At least 13 people were reportedly killed in the Libyan port city of Benghazi today after clashes between pro-government soldiers and Islamist militia forces escalated and a naval ship was struck in the middle of and engagement involving aircraft and armored vehicles.
Photos from the scene show thick black smoke rising up out of the vessel docked in the port, although initially the circumstances surrounding the smoke were unclear.
In video footage from the blast, the smoke can be seen at a further distance coming from the port and sounds of artillery fire are also audible.
While an army spokesperson initially reported that a small oil tanker was on fire, according to the Associated Press witnesses said that a navy ship had taken the hit.
Army spokesman Mohammed Hegazi told the AP that the militia fighters had launched rocket-propelled grenades from tall buildings in the port district of Libya's second largest city. According to Reuters, unverified reports indicated the struck vessel may have been sinking.
The attacks took place in the eastern city, a key transit point for items like fuel and wheat, on Monday afternoon, after officials reportedly told residents to evacuate the Assabri district where the port is located.
On Sunday military officials had called for an evacuation of the area for noon local time today. Residents had started to leave in advance of planned army activity in the city, where the government is trying to recapture areas grabbed up by the Islamists in July. The pro-government military operation in Benghazi, which has been going for two weeks, has left at least 243 people dead — including today's casualties and civilians.
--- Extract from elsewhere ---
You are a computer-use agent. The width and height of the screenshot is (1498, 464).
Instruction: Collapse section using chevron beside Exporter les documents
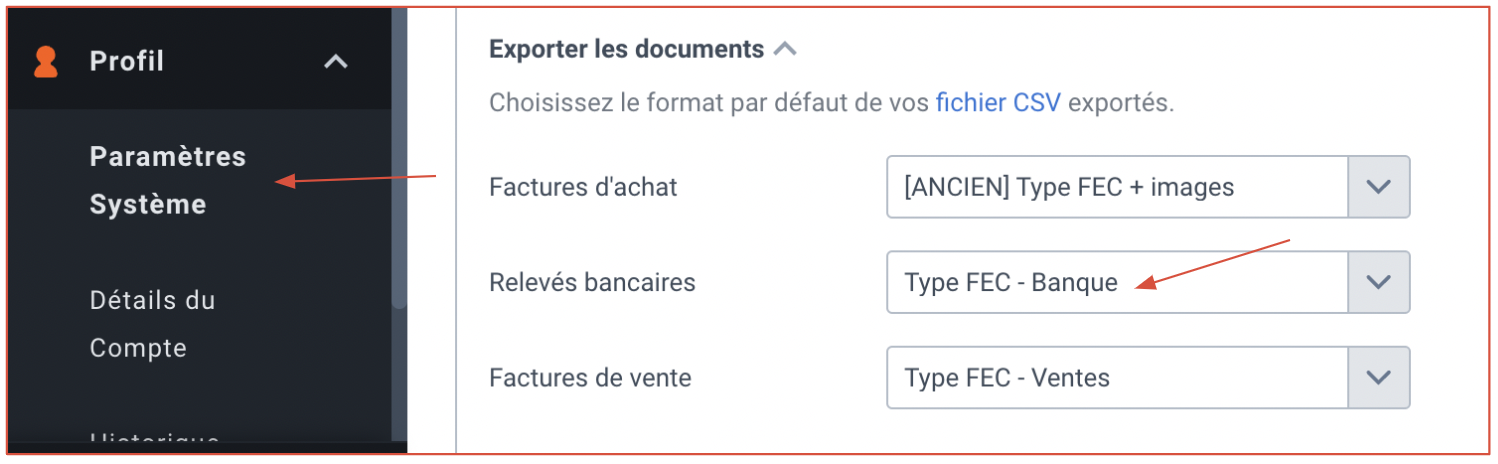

With the fighting in Benghazi dating back to May, Frederic Wehrey, senior associate at the Carnegie Endowment's Middle East Program, told VICE News that "it's a battle for control of the city."
The army is now reportedly in control of parts of Benghazi in southeastern areas. According to Al Jazeera, a special forces spokesman said they had regained control of its headquarters in the southeast. The spokesman also reported that the eastern part of the city was now controlled by the government-backed troops.
Benghazi's army is backed by former general Khalifa Hifter who some accuse of receiving military assistance from Egypt. The military leader has denied these connections. Wehley, who met with Hiftar in June, explained that the leader models himself after Egyptian President Abdel Fattah el-Sisi, adding that Hiftar's offensive against militias in Benghazi is helping Egypt's security situation by default. While Egypt has a big stake in the situation in Libya, Wehley was skeptical that the country would send in troops.
As the military attempts to push out insurgents in Benghazi, Libya remains torn between two governments struggling for control. Prime Minister Abdullah al-Thinni, whose government carries international recognition, was pushed out of Tripoli to the city of Tobruk in August when a separate group — led by Omar al-Hassi and calling itself the General National Congress (GNC) — took the capital and claimed control of the parliament. The GNC in Tripoli does not recognize al-Thinni's government in Tobruk, located near the Egyptian border.
While the army may be pushing back against jihadists in Libya, Wehley cautioned against framing the entirety of Libya's problems as pro-government versus Islamists. In the case of the government struggle in the west, however, he explained that this conflict has ethnic and dimensions.
"What this is about is different tribes and families, and different power groups fighting for control," Wehley said, explaining that while negotiations with the jihadists in Benghazi are unlikely, there is a possibility for a resolution between the two governments.
On Monday, more than three years after the ousting of former dictator Muammar Qaddafi instigated the recent years of instability, al-Hassi made said the country needed to have "new elections" saying that al-Thinni's government in Tobruk had "lost its legitimacy." Benghazi was the center point of the 2011 revolution in Libya.
According to Wehley, however, new elections do not seem feasible. He said one potential path is through international involvement to get the House of Representatives in Tobruk to be more inclusive and bring in some of the more pragmatic members of the GNC coalition — recognizing that many of the hardliners, or obstructionists, will not join.